-- START Material for this task --

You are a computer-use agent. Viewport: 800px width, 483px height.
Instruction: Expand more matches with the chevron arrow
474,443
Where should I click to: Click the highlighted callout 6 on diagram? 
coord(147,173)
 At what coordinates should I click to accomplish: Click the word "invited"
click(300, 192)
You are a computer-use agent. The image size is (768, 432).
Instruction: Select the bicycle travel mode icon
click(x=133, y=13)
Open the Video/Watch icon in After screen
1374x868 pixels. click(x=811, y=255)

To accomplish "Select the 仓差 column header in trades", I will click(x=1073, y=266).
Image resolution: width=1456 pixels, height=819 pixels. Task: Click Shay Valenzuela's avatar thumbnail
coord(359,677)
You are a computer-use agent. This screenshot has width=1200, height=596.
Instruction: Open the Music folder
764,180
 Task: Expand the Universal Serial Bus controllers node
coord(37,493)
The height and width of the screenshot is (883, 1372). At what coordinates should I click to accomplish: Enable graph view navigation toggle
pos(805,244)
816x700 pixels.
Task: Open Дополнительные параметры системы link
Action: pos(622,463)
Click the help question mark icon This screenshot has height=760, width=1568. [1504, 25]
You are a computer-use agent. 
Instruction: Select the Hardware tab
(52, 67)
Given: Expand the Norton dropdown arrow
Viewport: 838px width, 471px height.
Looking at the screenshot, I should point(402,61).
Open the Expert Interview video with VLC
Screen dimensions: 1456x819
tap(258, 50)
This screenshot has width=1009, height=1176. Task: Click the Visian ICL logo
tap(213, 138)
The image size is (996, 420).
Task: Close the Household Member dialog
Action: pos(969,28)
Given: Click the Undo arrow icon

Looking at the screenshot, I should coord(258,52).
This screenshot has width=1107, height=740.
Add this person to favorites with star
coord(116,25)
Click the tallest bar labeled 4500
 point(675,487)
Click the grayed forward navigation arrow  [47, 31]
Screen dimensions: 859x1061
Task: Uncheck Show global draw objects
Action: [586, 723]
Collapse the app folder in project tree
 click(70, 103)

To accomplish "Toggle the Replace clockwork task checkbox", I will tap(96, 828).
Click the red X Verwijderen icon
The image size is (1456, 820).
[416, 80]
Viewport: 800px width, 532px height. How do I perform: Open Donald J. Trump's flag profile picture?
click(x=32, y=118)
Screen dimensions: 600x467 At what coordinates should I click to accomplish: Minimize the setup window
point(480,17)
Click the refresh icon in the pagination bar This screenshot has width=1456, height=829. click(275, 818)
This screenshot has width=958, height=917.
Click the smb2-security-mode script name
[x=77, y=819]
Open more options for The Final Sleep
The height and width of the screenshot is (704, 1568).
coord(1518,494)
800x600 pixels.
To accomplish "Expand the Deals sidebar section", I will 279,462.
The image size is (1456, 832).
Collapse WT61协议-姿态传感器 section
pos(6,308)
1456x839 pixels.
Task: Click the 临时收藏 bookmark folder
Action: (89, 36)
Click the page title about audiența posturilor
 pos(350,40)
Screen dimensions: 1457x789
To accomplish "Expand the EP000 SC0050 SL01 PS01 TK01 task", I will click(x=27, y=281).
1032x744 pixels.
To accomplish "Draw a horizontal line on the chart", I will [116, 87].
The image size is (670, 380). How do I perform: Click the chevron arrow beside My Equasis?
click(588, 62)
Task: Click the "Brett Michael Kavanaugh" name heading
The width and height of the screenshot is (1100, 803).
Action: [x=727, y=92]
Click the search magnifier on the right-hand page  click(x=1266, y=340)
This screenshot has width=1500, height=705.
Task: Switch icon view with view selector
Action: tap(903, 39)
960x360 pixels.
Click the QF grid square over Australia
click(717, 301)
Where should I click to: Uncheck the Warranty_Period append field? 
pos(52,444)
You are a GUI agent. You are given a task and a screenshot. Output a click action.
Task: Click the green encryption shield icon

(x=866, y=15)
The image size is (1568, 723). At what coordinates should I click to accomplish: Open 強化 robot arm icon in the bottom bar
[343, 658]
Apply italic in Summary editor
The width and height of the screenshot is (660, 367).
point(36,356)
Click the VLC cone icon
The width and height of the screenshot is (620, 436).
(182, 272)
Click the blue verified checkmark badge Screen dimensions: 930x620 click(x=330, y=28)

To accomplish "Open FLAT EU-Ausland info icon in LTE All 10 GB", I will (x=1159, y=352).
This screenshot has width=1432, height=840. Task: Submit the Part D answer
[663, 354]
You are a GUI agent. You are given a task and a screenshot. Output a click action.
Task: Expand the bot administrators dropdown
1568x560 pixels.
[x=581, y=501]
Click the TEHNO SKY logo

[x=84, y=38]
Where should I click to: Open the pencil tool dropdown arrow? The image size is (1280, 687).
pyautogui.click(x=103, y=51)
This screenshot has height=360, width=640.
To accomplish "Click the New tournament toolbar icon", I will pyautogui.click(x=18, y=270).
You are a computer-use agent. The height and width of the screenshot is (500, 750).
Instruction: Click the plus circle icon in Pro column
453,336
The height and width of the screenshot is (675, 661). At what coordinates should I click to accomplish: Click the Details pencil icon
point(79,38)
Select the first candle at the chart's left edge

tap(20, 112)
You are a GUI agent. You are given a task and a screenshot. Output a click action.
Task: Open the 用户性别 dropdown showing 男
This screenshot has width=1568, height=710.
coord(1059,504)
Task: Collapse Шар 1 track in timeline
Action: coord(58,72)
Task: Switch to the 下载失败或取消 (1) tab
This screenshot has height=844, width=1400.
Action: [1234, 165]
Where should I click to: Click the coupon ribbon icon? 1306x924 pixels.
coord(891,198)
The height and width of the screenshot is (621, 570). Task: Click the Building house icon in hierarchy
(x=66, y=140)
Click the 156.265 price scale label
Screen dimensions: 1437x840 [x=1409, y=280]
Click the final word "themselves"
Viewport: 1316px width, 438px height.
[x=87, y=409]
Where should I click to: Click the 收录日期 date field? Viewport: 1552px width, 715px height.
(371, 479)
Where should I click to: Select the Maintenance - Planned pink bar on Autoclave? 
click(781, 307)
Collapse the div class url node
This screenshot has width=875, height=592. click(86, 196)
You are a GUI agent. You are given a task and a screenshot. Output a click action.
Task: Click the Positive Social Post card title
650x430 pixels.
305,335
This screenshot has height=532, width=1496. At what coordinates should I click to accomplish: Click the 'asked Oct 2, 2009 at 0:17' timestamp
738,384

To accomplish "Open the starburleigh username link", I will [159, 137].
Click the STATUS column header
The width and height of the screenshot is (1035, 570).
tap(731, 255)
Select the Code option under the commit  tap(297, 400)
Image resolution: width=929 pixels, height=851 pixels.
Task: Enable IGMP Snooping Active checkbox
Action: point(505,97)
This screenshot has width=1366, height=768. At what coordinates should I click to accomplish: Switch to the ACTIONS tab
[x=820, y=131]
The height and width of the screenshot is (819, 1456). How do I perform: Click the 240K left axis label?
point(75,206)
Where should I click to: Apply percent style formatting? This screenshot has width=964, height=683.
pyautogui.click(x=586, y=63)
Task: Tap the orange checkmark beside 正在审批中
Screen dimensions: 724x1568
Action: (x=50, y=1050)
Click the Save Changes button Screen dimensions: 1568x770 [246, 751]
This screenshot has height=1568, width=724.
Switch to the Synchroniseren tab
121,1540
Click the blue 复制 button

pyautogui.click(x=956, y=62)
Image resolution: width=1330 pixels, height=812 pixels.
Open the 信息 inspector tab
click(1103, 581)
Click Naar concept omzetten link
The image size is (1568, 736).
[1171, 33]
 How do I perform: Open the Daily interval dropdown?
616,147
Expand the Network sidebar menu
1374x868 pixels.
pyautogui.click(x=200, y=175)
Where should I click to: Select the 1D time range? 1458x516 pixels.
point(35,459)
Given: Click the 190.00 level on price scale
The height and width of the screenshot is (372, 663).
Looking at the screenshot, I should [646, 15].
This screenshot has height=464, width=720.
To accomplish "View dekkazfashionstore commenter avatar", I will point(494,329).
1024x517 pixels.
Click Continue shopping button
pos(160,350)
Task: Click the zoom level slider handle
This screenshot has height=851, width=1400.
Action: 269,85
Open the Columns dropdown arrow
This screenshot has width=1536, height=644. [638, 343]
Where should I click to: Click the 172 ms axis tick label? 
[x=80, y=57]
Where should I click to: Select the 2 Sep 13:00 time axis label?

-- END Material for this task --

Exercise brief:
Rewrite the stretch of the listing from the line containing "Open the Video/Watch icon in After screen" through the line containing "will click(x=1073, y=266).", replacing "icon" with "button" and leaving everything else the same.

Response below:
Open the Video/Watch button in After screen
1374x868 pixels. click(x=811, y=255)

To accomplish "Select the 仓差 column header in trades", I will click(x=1073, y=266).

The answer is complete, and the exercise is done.